1881, Briefe 74–184
132. An Heinrich Köselitz in Venedig (Postkarte)
<Sils-Maria, 21. Juli 1881>
Mir fiel ein, lieber Freund, daß Ihnen an meinem Buche die beständige innerliche Auseinandersetzung mit dem Christenthume fremd, ja peinlich sein muß; es ist aber doch das beste Stück idealen Lebens, welches ich wirklich kennen gelernt habe, von Kindesbeinen an bin ich ihm nachgegangen, in viele Winkel, und ich glaube, ich bin nie in meinem Herzen gegen dasselbe gemein gewesen. Zuletzt bin ich der Nachkomme ganzer Geschlechter von christlichen Geistlichen — vergeben Sie mir diese Beschränktheit! —
Frau Lucca: ein sehr guter Gedanke! Sie kann sprechen und Possen machen. Auch mich hat sie einmal entzückt, vor nunmehr 18 Jahren. Sollte sie jung genug sein? —
Bei der Art, wie Sie Ihre Partitur machen, bin ich voll stiller Hochachtung für Sie und sehe zu, wie ich einem guten Goldschmiede zusehe. Täuschen Sie sich nicht über meine Empfindung!

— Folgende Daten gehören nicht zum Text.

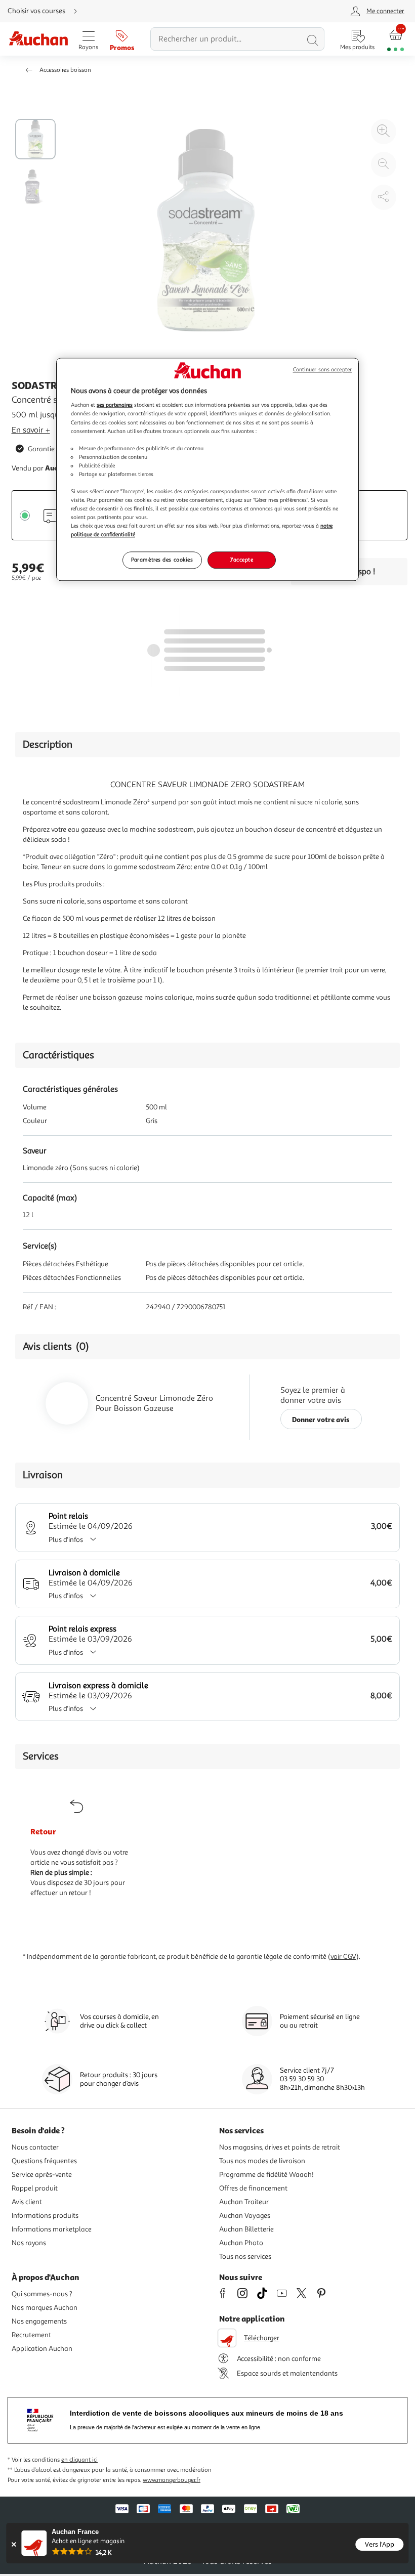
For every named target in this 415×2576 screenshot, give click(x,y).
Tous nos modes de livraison (262, 2161)
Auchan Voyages (244, 2215)
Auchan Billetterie (246, 2229)
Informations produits (45, 2215)
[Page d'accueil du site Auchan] (38, 39)
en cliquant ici (79, 2460)
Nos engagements (39, 2321)
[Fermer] (13, 2544)
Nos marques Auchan (44, 2307)
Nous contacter (35, 2147)
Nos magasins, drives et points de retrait (279, 2147)
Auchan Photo (241, 2243)
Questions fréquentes (44, 2161)
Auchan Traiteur (244, 2202)
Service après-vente (42, 2174)
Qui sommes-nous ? (42, 2294)
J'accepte (241, 560)
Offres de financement (253, 2188)
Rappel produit (35, 2188)
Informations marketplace (52, 2229)
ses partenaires (115, 405)
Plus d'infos (66, 1539)
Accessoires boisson (65, 70)
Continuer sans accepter (322, 369)
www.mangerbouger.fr (171, 2480)
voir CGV (343, 1956)
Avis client (27, 2202)
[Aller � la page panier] (395, 39)
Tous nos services (245, 2256)
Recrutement (31, 2335)
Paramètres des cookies (162, 560)
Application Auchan (42, 2348)
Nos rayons (29, 2243)
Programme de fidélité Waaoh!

Hier, auch hier giebt es für mich zu leiden; bisher 4 schwere zwei- oder dreitägige Anfälle. Der Sommer ist für die Engadiner zu heiß; ich wage gar nicht an Venedigs Sommer dabei zu denken.
Hr. Schmeitzner hat vergessen, mir mein Buch zu senden; ich bin seiner satt. (Aber er hat all meine Ersparnisse!)
In treuem Gedenken der Ihre
F. N. in Sils.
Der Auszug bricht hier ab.